Als we het over de zin en het nut van culturele uitwisselingsprojecten hebben, moeten we de actuele politieke instrumentalisering ervan aansnijden. Zoals onze ontwikkelingshulp jarenlang de belangen van industriëlen, bestuurders en politici ten dienste stond, zo wordt ook het buitenlandse culturele beleid van langsom meer gedomineerd door een niet-artistieke agenda. Sinds jaren reiken de Minister-President en de Minister van Cultuur financiële middelen uit aan Culturele Ambassadeurs. Ook hier is er elk jaar verbaal vuurwerk te beleven, maar het aanvankelijke initiatief van La Petite Bande om het diploma en bijbehorende poen te weigeren vond slechts weinig navolging. Sigiswald Kuijken is inmiddels zelf overstag gegaan. Ook Jan Fabre, Anne Teresa De Keersmaeker, Jan Lauwers en Jan Vercruysse passeren langs de kassa. Daarna wordt de collaboratie in het kleinste letterkorps vermeld.

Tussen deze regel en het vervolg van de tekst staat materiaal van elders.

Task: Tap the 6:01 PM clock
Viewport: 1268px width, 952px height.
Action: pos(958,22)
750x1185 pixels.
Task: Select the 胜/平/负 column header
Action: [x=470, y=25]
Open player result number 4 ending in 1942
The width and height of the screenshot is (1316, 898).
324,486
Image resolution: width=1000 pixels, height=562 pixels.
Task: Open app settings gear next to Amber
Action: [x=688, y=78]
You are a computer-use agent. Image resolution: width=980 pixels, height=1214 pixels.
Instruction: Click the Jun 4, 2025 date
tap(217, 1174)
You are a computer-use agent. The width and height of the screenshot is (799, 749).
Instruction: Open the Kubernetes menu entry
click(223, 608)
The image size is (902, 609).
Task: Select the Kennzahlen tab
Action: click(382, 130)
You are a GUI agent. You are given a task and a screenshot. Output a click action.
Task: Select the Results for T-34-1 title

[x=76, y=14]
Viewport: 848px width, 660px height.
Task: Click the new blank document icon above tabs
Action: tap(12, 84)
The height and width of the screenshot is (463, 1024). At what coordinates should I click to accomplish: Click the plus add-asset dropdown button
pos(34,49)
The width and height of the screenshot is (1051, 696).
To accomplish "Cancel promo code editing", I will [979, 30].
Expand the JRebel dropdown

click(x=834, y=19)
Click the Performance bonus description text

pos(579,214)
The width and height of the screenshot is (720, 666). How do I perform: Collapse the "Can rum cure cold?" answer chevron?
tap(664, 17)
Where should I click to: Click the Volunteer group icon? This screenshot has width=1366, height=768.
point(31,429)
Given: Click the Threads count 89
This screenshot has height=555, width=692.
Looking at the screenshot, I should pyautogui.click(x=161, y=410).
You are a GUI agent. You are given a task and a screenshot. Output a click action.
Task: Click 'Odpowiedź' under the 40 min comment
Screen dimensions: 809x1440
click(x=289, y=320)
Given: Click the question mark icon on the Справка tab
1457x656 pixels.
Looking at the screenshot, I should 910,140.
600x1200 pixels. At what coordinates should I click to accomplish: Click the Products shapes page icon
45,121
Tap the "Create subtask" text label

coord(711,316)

En nu is er het eerste geesteskind van de twee voormannen van het Europa der Regio’s. Ironisch genoeg volstond één stad, Barcelona, voor heel Vlaanderen. Dat is merkwaardig want de regio’s hebben het in eerste instantie begrepen op zichzelf en hun regionale identiteit. Lokale gemeenschappen (steden en provincies) worden weliswaar “ondersteund”, maar de Vereniging van de Regio’s van Europa richt zich toch in de eerste plaats op de ontwikkeling van een “echte regionale identiteit”, zo staat te lezen in Artikel 13 van de Verklaring van de Vergadering van de Regio’s van Europa die op 4 december 1996 werd aangenomen. Terwijl deze verklaring grotendeels zijn argumentatie ontleent aan het principe van de subsidiariteit, blijkt dit beginsel, namelijk “dat zaken die door een lager orgaan kunnen worden verricht niet door een hoger ter hand genomen behoren te worden”, in de praktijk nauwelijks te worden toegepast. Daarvan zijn niet alleen de steden de klos, maar in laatste instantie ook de kunstinstellingen die niet in staat gesteld worden om hun internationale contacten zelf uit te bouwen, naargelang van hun eigen behoeften en op basis van inhoudelijke programma’s. Alleen een buitenlands cultureel beleid dat het subsidiariteitsbeginsel tot op het niveau van de culturele actoren doordenkt, kan een einde maken aan het zielige en hypocriete vertoon waarvan Formes de Flandes een volmaakt voorbeeld is.

 

De meeste projecten in het kader van Formes de Flandes sloten hun deuren op 30 oktober. SET loopt nog tot 30 november in het MACBA, Plaça dels Angels, 08001 Barcelona (3/412.08.10).